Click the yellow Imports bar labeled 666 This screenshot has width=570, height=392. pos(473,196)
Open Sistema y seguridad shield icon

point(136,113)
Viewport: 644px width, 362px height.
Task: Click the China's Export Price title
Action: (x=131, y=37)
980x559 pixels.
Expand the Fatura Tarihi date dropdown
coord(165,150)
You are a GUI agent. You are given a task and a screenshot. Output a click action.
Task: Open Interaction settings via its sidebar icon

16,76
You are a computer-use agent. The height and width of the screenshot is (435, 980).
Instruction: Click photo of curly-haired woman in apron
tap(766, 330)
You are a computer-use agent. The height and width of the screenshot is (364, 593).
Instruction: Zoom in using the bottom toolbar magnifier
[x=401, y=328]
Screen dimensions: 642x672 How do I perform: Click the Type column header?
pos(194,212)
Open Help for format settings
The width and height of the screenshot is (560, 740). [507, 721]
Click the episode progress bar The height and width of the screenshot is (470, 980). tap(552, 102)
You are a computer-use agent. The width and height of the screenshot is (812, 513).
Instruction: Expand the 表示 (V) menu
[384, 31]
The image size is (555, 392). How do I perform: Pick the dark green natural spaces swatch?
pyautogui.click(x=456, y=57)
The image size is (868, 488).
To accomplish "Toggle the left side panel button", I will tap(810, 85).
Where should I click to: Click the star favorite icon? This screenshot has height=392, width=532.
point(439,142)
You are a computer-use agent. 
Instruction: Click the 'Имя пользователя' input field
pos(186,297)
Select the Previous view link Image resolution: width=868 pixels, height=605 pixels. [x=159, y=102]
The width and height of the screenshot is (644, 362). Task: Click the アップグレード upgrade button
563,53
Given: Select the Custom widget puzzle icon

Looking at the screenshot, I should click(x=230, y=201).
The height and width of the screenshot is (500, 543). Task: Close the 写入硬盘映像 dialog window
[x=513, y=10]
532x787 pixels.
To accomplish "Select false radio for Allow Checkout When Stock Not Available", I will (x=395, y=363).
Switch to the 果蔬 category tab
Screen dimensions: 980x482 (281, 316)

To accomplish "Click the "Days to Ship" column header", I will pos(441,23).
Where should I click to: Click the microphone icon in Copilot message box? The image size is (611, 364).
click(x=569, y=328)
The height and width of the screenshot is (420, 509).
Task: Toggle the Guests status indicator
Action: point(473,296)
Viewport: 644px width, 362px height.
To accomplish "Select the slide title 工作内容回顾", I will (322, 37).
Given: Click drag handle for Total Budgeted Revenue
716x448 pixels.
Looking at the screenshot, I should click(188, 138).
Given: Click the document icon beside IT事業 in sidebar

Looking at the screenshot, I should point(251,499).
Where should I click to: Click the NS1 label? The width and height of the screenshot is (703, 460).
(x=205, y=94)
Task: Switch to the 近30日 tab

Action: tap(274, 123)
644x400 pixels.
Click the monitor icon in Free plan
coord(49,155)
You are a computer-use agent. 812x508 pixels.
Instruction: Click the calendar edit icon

**WHAT IS BEING ASKED:**
Output each of the records exactly as it stands above.

**TASK RESPONSE:**
Click the yellow Imports bar labeled 666 This screenshot has width=570, height=392. pos(473,196)
Open Sistema y seguridad shield icon

point(136,113)
Viewport: 644px width, 362px height.
Task: Click the China's Export Price title
Action: (x=131, y=37)
980x559 pixels.
Expand the Fatura Tarihi date dropdown
coord(165,150)
You are a GUI agent. You are given a task and a screenshot. Output a click action.
Task: Open Interaction settings via its sidebar icon

16,76
You are a computer-use agent. The height and width of the screenshot is (435, 980).
Instruction: Click photo of curly-haired woman in apron
tap(766, 330)
You are a computer-use agent. The height and width of the screenshot is (364, 593).
Instruction: Zoom in using the bottom toolbar magnifier
[x=401, y=328]
Screen dimensions: 642x672 How do I perform: Click the Type column header?
pos(194,212)
Open Help for format settings
The width and height of the screenshot is (560, 740). [507, 721]
Click the episode progress bar The height and width of the screenshot is (470, 980). tap(552, 102)
You are a computer-use agent. The width and height of the screenshot is (812, 513).
Instruction: Expand the 表示 (V) menu
[384, 31]
The image size is (555, 392). How do I perform: Pick the dark green natural spaces swatch?
pyautogui.click(x=456, y=57)
The image size is (868, 488).
To accomplish "Toggle the left side panel button", I will tap(810, 85).
Where should I click to: Click the star favorite icon? This screenshot has height=392, width=532.
point(439,142)
You are a computer-use agent. 
Instruction: Click the 'Имя пользователя' input field
pos(186,297)
Select the Previous view link Image resolution: width=868 pixels, height=605 pixels. [x=159, y=102]
The width and height of the screenshot is (644, 362). Task: Click the アップグレード upgrade button
563,53
Given: Select the Custom widget puzzle icon

Looking at the screenshot, I should click(x=230, y=201).
The height and width of the screenshot is (500, 543). Task: Close the 写入硬盘映像 dialog window
[x=513, y=10]
532x787 pixels.
To accomplish "Select false radio for Allow Checkout When Stock Not Available", I will (x=395, y=363).
Switch to the 果蔬 category tab
Screen dimensions: 980x482 (281, 316)

To accomplish "Click the "Days to Ship" column header", I will pos(441,23).
Where should I click to: Click the microphone icon in Copilot message box? The image size is (611, 364).
click(x=569, y=328)
The height and width of the screenshot is (420, 509).
Task: Toggle the Guests status indicator
Action: point(473,296)
Viewport: 644px width, 362px height.
To accomplish "Select the slide title 工作内容回顾", I will (322, 37).
Given: Click drag handle for Total Budgeted Revenue
716x448 pixels.
Looking at the screenshot, I should click(188, 138).
Given: Click the document icon beside IT事業 in sidebar

Looking at the screenshot, I should point(251,499).
Where should I click to: Click the NS1 label? The width and height of the screenshot is (703, 460).
(x=205, y=94)
Task: Switch to the 近30日 tab

Action: tap(274, 123)
644x400 pixels.
Click the monitor icon in Free plan
coord(49,155)
You are a computer-use agent. 812x508 pixels.
Instruction: Click the calendar edit icon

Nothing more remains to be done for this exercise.